Tuesday, September 22, 2009 | Labels: | |

By now, everyone on the planet is aware of the dangers of cigarette smoking. Nevertheless, more than 3000 kids start the habit every day! Fighting the battle against cigarettes has long been a case of the tobacco industry versus common sense. However, at the same time, since common sense does not prevail, our Congress continues to attempt to legislate behavior (rather ineffectually) while the tobacco industry spends hundreds of millions of dollars fighting the legislation.

Early in 2009, legislation was passed which almost doubled the price of tobacco. This legislation went into effect April 1, 2009. Perhaps the rationale was that, if tobacco products became so costly, particularly in a bad economy, people would simply not be able to afford to poison themselves – or, at least, not as liberally. The trouble with this enforced type of behavior modification is that cigarette smoking is addictive. Attempts at quitting result in short tempers. Do they really suppose the person who has just been laid off is going to quit smoking while trying to land a new job? Not likely. Chances are they'll reduce their food budget before quitting cigarettes.









The positive result of such legislation? Government coffers grow. While these taxes are supposedly funding new programs to help reduce cigarette smoking and fund even more legislation to ban smoking in public places, we've all seen the efficacy of other such government efforts.

The government's latest move to put a damper on cigarette smoking has empowered the FDA with the authority to approve what ingredients may be allowed in tobacco products, mandate changes, eliminate toxins and disallow new tobacco products. Now, on the face of it, this may sound like a good thing. Nicotine is a toxin and the primary addictive substance in tobacco.

However, what's less known is that there are between 500 and 1000 'additives' to cigarette tobacco which are also addictive and also toxins. Shouldn't the legislation have put some real teeth into this FDA authority, requiring all of the additives be removed, thus approving a much less addictive product that people might actually be able to beat?

When I was much younger and commensurately naive, I thought that the FDA was supposed to regulate food and drugs in a manner that provided the consumer with safe products. Now I know that pharmaceutical companies put out drugs that, while passing FDA approval, are later found to have side effects with devastating consequences which go unnoticed for years.

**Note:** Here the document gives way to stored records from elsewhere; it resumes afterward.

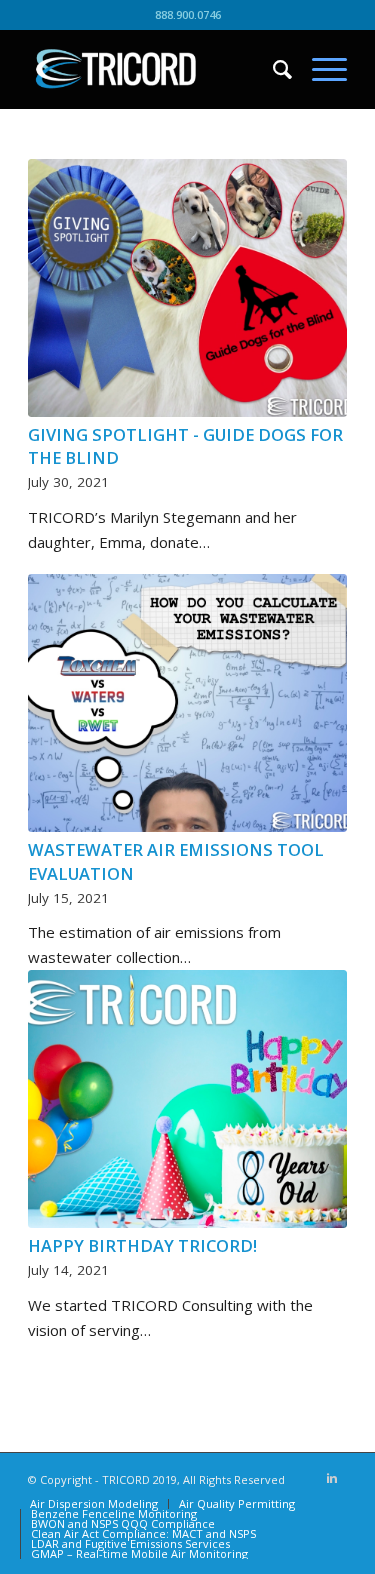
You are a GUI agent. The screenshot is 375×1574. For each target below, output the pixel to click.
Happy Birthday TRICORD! (142, 1245)
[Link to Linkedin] (332, 1478)
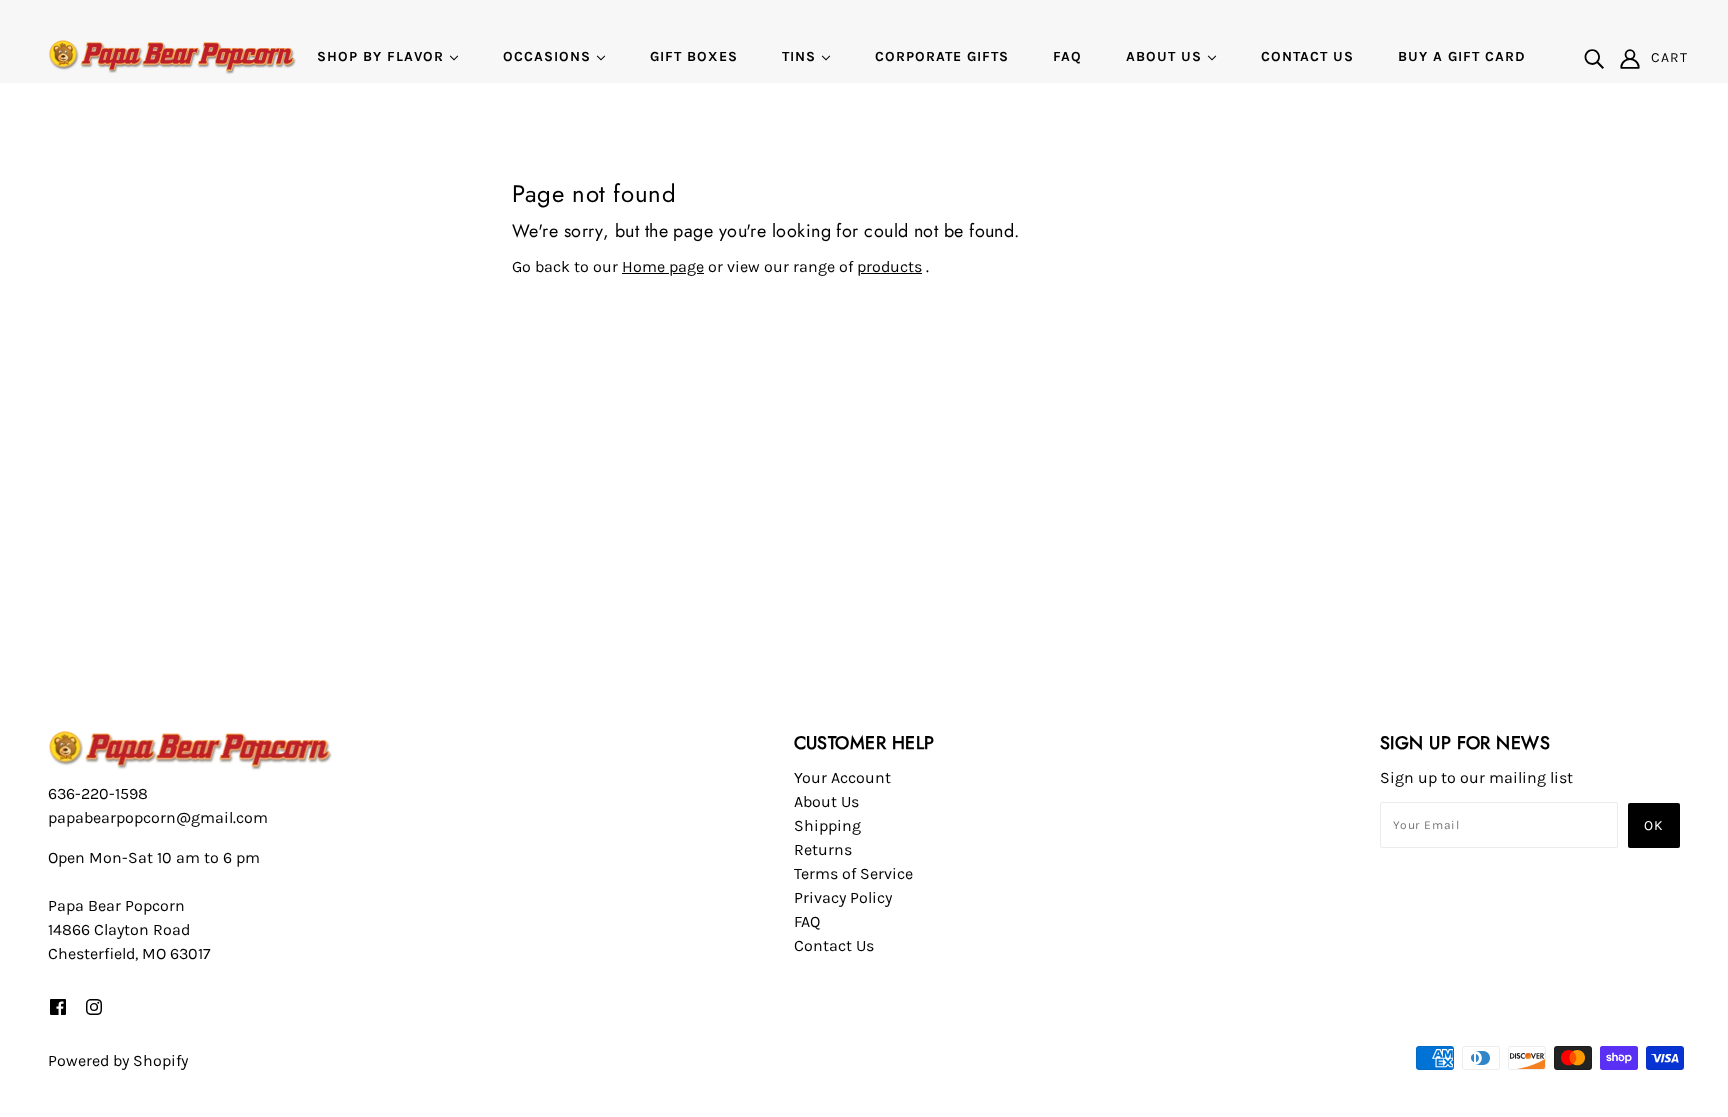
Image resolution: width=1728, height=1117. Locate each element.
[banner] (172, 55)
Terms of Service (853, 873)
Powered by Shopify (118, 1060)
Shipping (827, 825)
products (889, 266)
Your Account (842, 777)
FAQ (807, 921)
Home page (663, 266)
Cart (1669, 57)
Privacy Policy (843, 897)
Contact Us (834, 945)
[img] (1594, 58)
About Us (826, 801)
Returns (823, 849)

The FDA allows additives, growth hormones and antibiotics to enter our bodies through various approved foods. So why should we believe the FDA will do any better with cigarette 'safety'?

Taxation and attempts to legislate behavior seem more an issue of revenue and politics than real solutions to the cigarette smoking problem. Perhaps if the funding were used for classroom coursework for kids, with documentaries of patients on oxygen tanks and a few images of what cigarette smoking does to your lungs, the money might be well spent.

After all, if President Obama, an educated and intelligent man, still smokes, it seems that it's the future generation we should be targeting. In his remarks on the bill, President Obama said “... For over a decade, leaders of both parties have fought to prevent tobacco companies from marketing their products to children and provide the public with the information they need to understand what a dangerous habit this is.”

When this latest piece of legislation passed, the primary author of the bill, Representative Henry Waxman (D-California) made this statement: "I think we are today at the last gasp of the tobacco industry's efforts to protect their profits at the expense of the health and lives of the American people and to get children to take up this habit." The last gasp.